DIRECTIONS FOR THIS TASK => In the material below, find the line containing "Click the 开源开放 GitHub icon" and output it and all lines after it exactly, through the last one, without the pictures.
###
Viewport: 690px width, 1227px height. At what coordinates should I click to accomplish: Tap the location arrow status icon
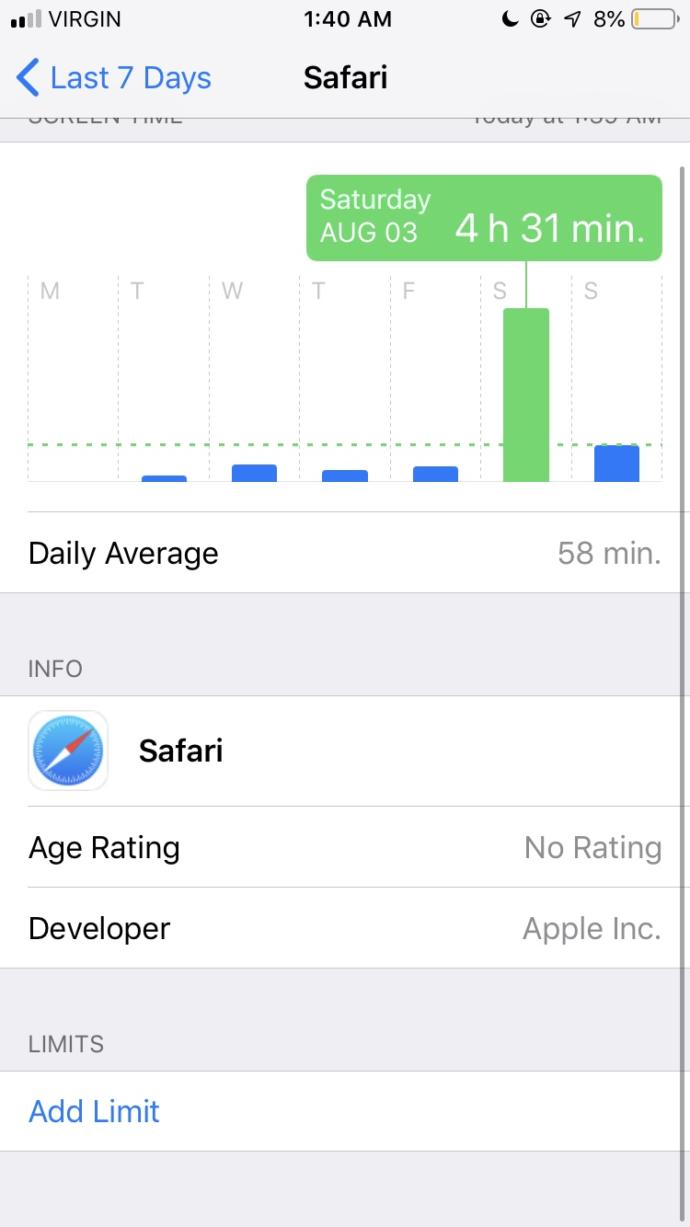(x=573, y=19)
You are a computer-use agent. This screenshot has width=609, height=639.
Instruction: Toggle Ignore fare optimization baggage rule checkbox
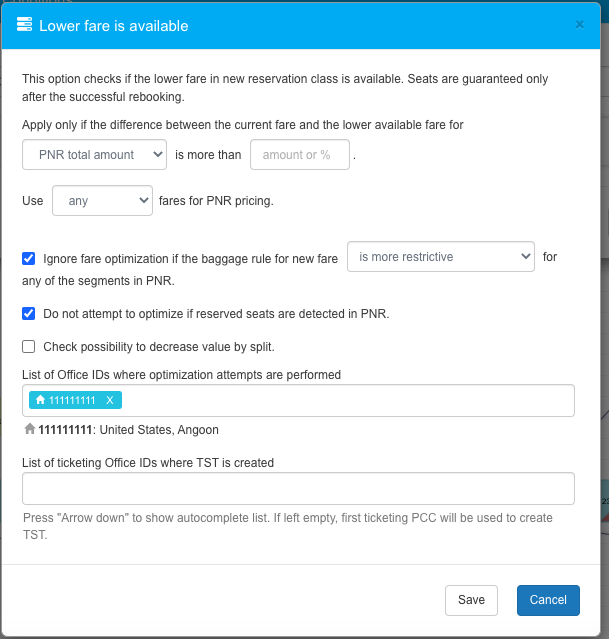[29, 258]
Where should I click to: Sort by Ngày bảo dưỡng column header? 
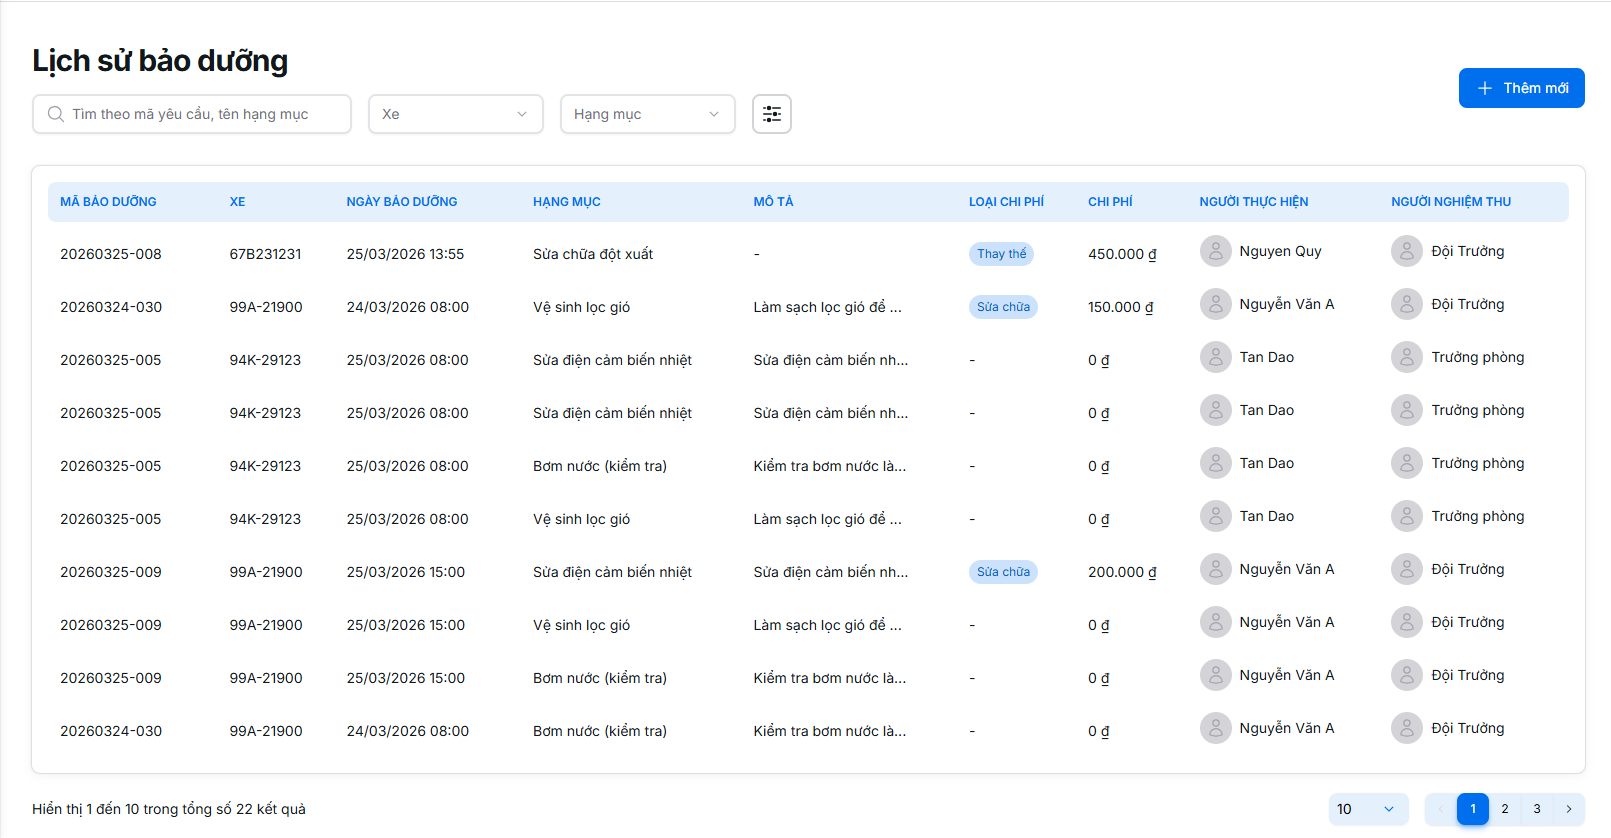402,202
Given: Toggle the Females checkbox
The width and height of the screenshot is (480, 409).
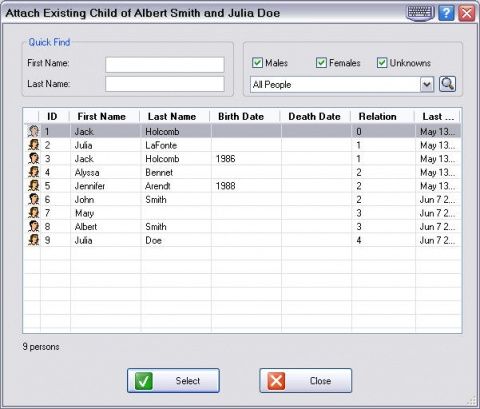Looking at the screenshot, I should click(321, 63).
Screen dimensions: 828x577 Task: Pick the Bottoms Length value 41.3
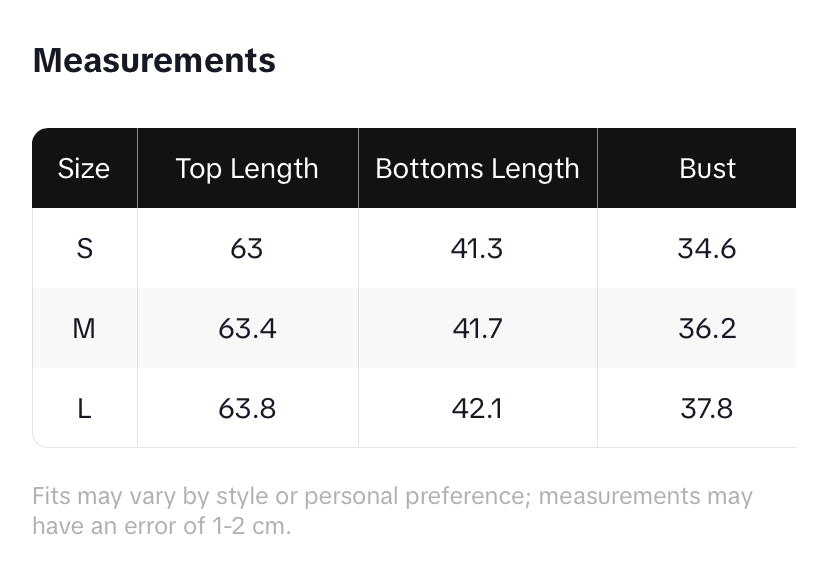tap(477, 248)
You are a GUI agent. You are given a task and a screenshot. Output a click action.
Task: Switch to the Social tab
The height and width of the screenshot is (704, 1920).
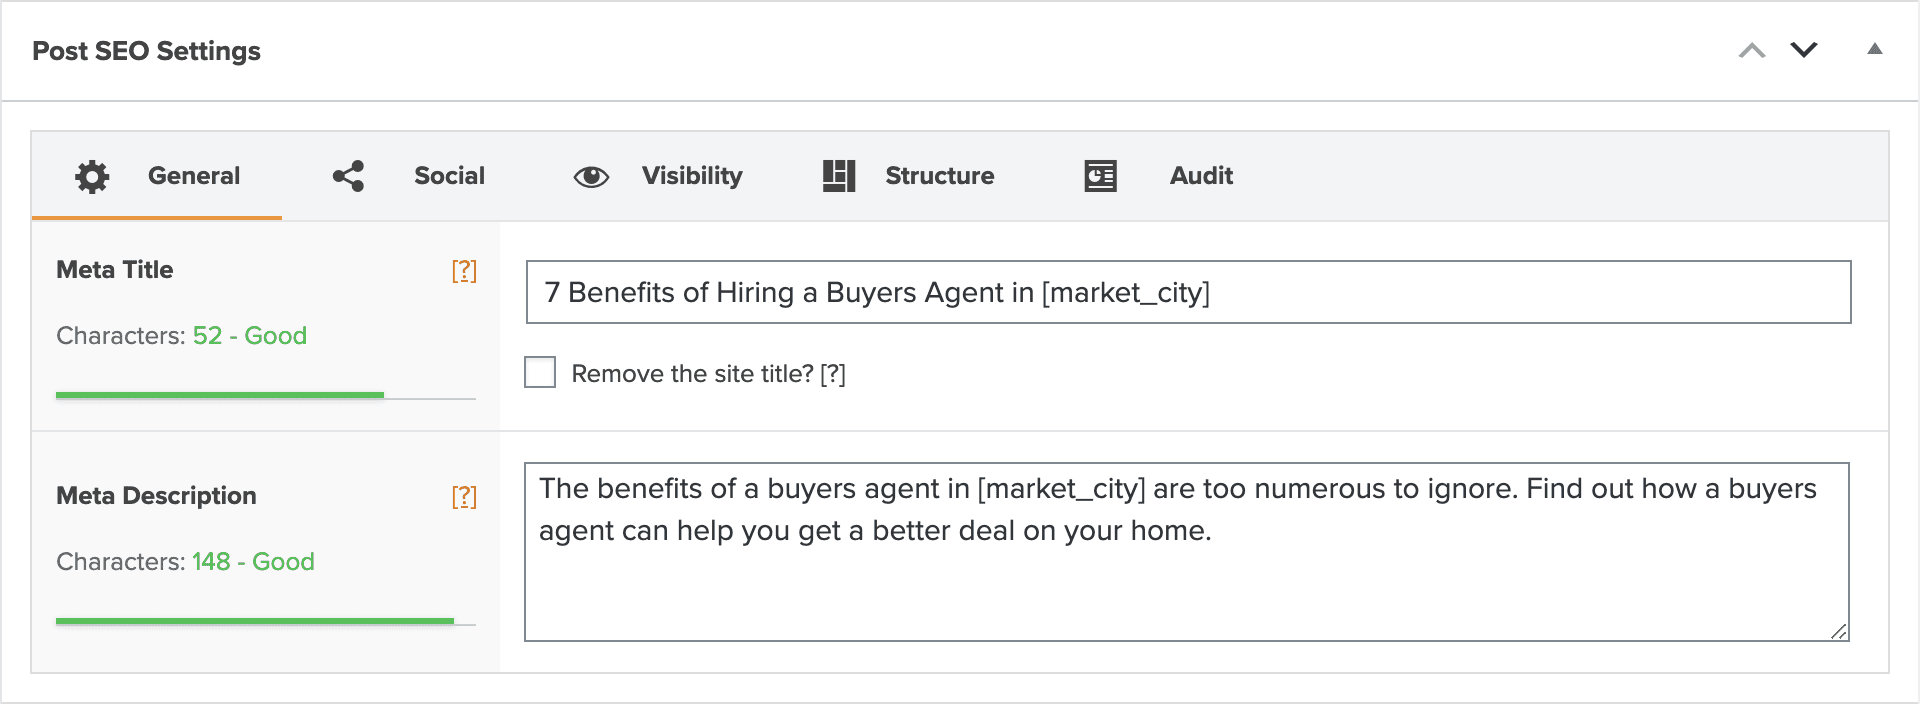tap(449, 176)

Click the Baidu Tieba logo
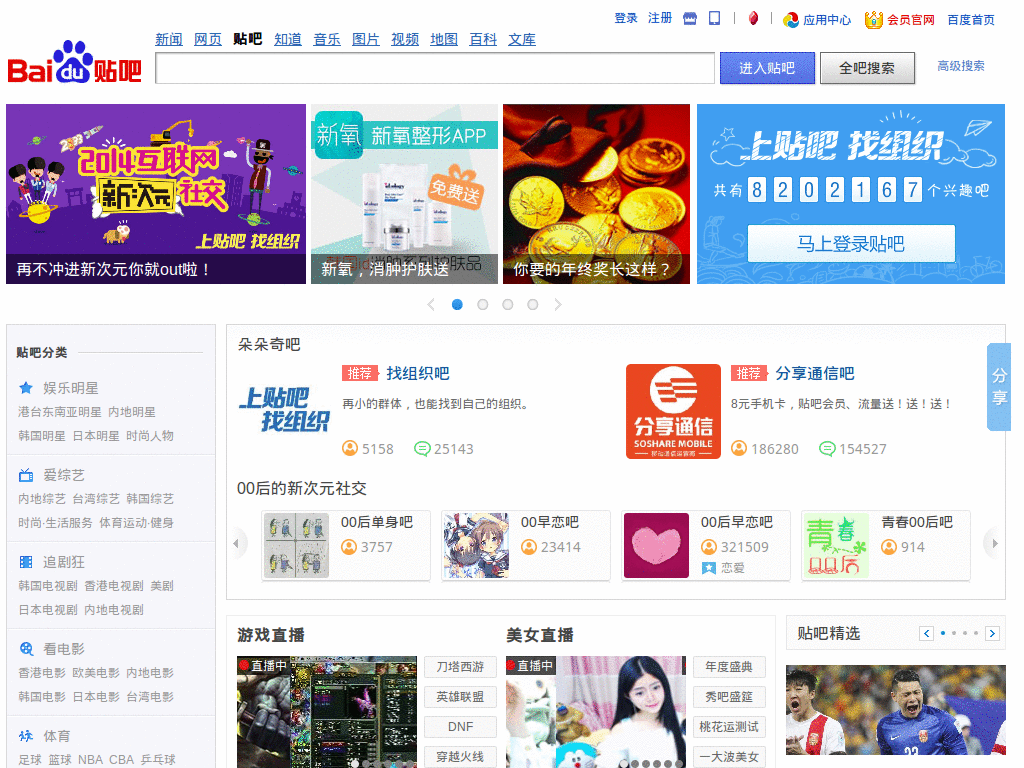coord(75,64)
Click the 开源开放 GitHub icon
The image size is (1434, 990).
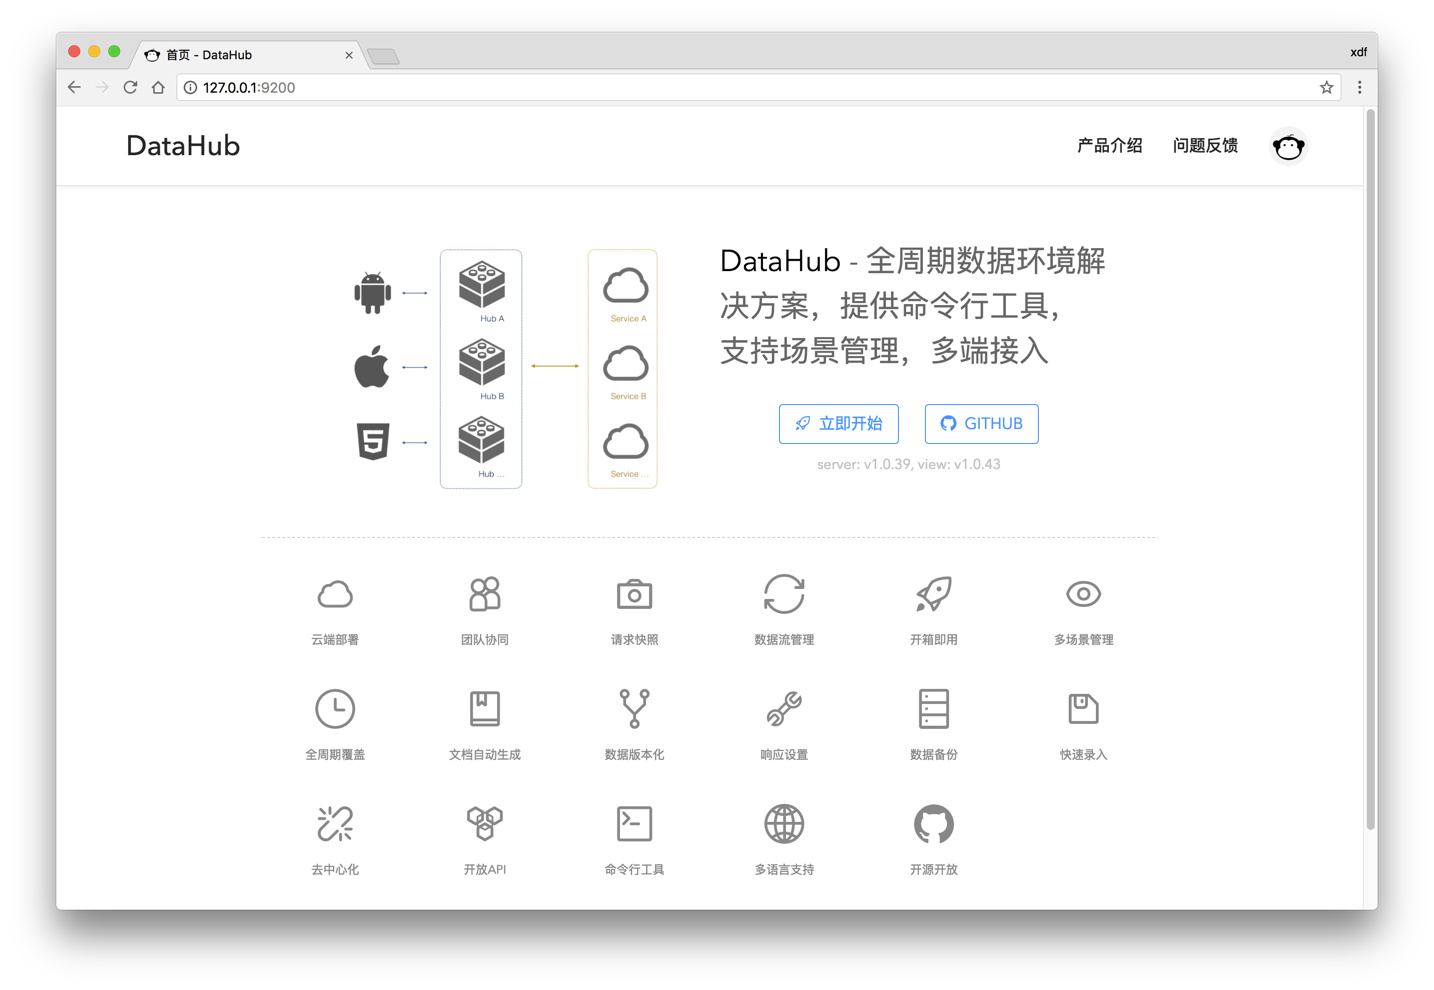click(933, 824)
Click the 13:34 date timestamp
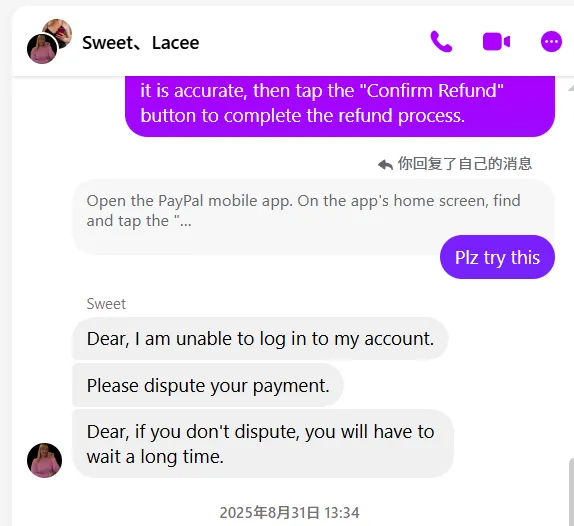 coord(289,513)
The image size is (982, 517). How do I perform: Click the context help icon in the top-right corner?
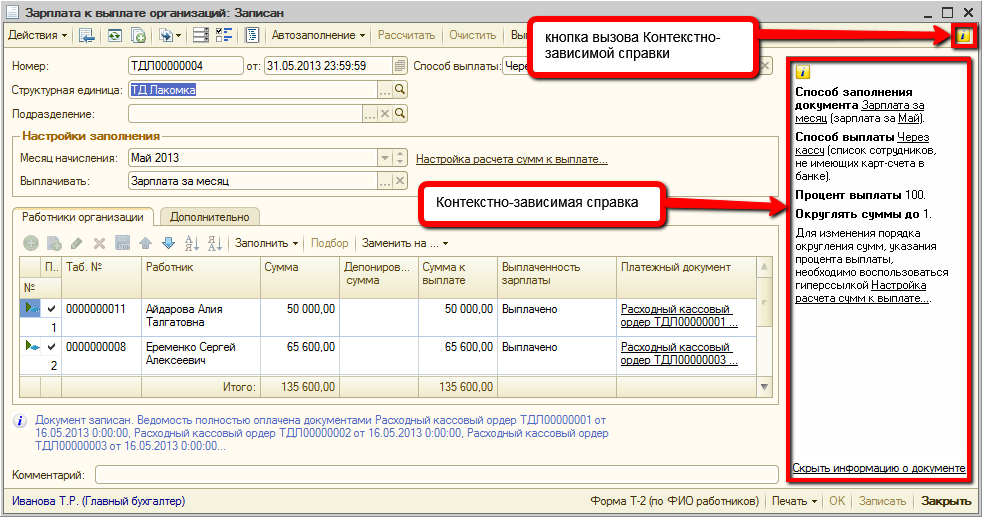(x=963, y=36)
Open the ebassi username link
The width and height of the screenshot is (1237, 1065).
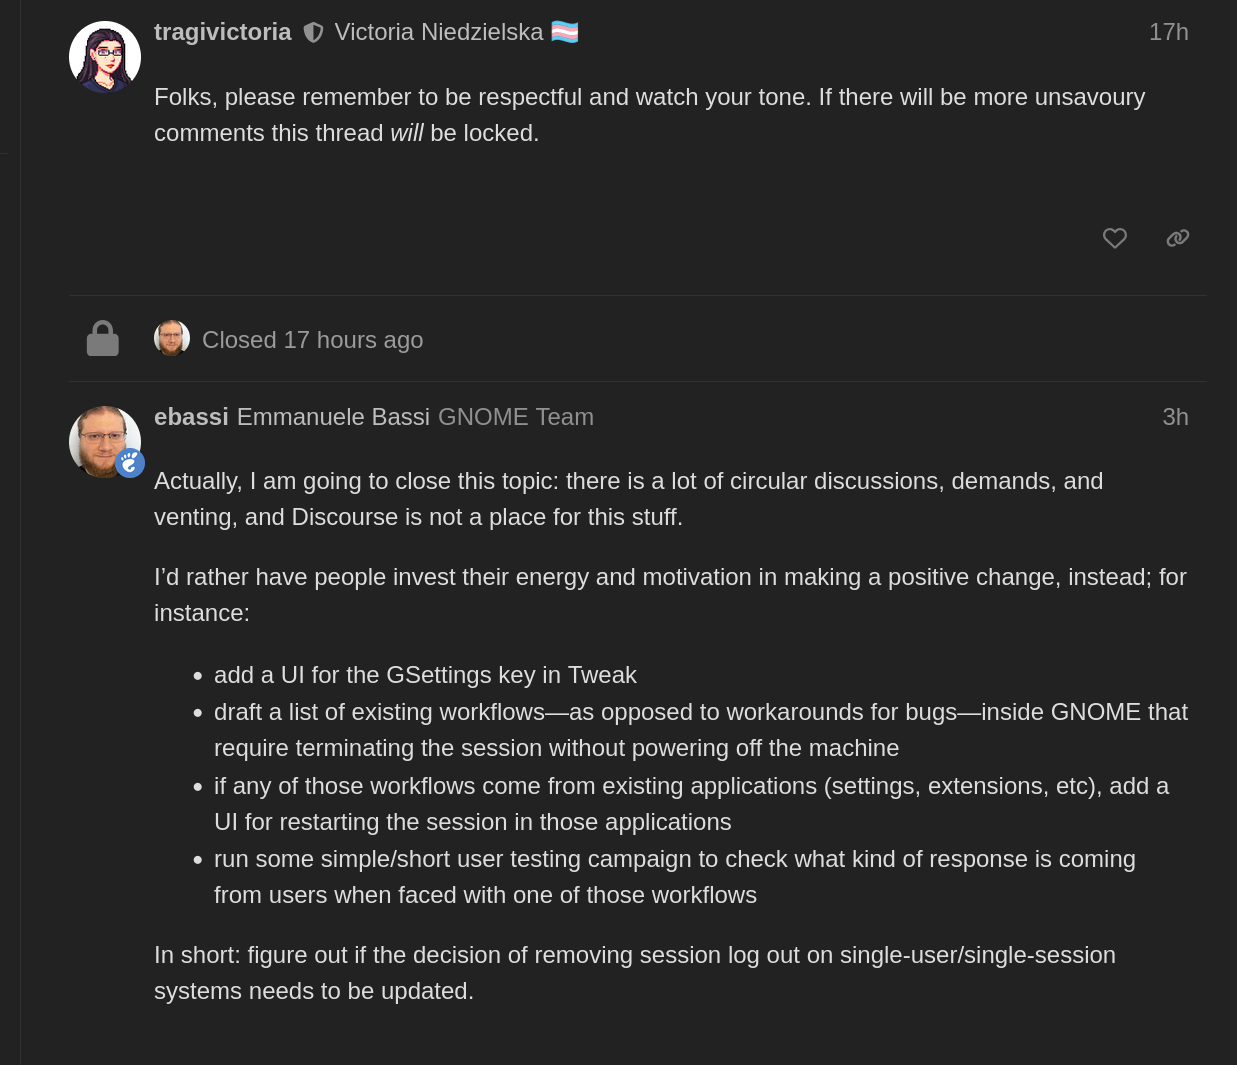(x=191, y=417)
###
THE ANSWER =>
Click the 开源开放 GitHub icon
The image size is (1434, 990).
click(933, 824)
Click the 13:34 date timestamp
 coord(289,513)
The image size is (982, 517). How do I perform: Click the context help icon in the top-right corner?
(x=963, y=36)
Open the ebassi username link
The width and height of the screenshot is (1237, 1065).
(x=191, y=417)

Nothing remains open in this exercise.